IW: Nouvelle Vague, Wim Wenders, Jim Jarmusch, Aki Kaurismäki. Stanley Kubrick since my school days… there’s still a lot to discover.

How do you feel about the decline of celluloid?

OS: We love films, and films that are shot on celluloid should be shown as long as possible on celluloid – this has to do with respect for the author. But times have changed, and most films are shot digitally.

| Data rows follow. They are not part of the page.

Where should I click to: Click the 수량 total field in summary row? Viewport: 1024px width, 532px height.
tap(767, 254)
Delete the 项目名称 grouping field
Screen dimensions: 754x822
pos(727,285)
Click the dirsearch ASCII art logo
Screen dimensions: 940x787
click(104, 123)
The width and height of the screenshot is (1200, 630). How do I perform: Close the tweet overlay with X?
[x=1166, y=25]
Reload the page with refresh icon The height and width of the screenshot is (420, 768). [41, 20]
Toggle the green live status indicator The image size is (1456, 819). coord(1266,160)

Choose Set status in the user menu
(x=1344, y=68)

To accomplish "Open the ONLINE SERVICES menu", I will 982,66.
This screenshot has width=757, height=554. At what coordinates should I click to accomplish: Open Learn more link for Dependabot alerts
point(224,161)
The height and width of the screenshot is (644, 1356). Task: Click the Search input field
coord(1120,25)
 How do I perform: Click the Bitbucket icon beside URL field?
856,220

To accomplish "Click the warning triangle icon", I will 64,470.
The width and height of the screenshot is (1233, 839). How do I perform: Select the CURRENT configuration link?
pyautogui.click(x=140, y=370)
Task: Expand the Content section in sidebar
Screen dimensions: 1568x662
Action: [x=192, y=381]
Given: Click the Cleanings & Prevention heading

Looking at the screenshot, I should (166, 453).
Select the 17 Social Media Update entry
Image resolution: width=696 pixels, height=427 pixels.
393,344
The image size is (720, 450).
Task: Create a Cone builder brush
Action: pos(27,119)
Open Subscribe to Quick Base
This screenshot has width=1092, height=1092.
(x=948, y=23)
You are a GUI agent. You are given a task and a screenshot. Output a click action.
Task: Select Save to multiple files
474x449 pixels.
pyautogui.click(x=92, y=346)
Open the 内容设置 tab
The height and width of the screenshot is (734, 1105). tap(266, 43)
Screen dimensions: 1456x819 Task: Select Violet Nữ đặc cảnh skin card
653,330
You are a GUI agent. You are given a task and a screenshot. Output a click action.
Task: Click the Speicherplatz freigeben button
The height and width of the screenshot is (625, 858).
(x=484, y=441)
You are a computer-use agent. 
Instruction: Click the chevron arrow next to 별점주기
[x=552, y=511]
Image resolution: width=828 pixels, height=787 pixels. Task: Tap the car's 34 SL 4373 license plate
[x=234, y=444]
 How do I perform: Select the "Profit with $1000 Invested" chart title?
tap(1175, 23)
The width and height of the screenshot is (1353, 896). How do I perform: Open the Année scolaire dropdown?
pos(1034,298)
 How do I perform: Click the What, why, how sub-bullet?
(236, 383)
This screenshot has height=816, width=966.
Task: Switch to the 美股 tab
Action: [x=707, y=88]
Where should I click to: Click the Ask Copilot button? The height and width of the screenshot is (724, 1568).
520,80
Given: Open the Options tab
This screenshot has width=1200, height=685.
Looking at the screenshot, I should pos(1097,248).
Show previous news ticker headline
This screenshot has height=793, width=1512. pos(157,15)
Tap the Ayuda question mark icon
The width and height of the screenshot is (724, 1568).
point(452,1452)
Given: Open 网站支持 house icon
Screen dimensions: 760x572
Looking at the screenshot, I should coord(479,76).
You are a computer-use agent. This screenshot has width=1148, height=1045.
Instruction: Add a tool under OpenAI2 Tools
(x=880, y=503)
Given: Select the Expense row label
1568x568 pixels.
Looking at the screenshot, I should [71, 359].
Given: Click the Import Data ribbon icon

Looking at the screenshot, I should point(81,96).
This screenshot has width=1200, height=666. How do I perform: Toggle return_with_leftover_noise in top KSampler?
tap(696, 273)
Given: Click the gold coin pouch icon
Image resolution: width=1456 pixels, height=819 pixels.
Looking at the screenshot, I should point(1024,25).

IW: As a software developer I love François Truffaut’s idea of ‘human backups’ for the other endangered media of our time, books. It’s a collector’s duty to keep things alive. Of my all time most favourite movie, The State of Things [Der Stand der Dinge] by Wim Wenders, I also own – along with all video formats of course – some 16mm copies. Keeping them is as pleasurable as seeing it on TV, DVD or in a cinema. I don’t have  players for all formats any more, but I still have a 16mm projector, in case of emergency.

Why show the films in a cinema setting rather than a gallery?

OS: In a gallery or museum, people normally pop into a film/video screening not knowing if it is the end or the beginning of the work. Normally they don’t stay longer than five minutes. Most longer videos in the art world aren’t seen in their full length – they are just known by hearsay. We force our audience a little bit with the late starting time and the cinema setting, sitting in deep armchairs in the dark in a row with others. With our programme we make the art production scene of Berlin a little bit more visible.

What’s good about doing it in Berlin?

OS: Berlin is our home. The Berlin art scene is not only one of the most vivid ones but is also an intellectual and thoughtful one. Berlin makes it possible to run such an ‘underground’ project with free entrance! Such a generous offer would probably not be possible in London or New York.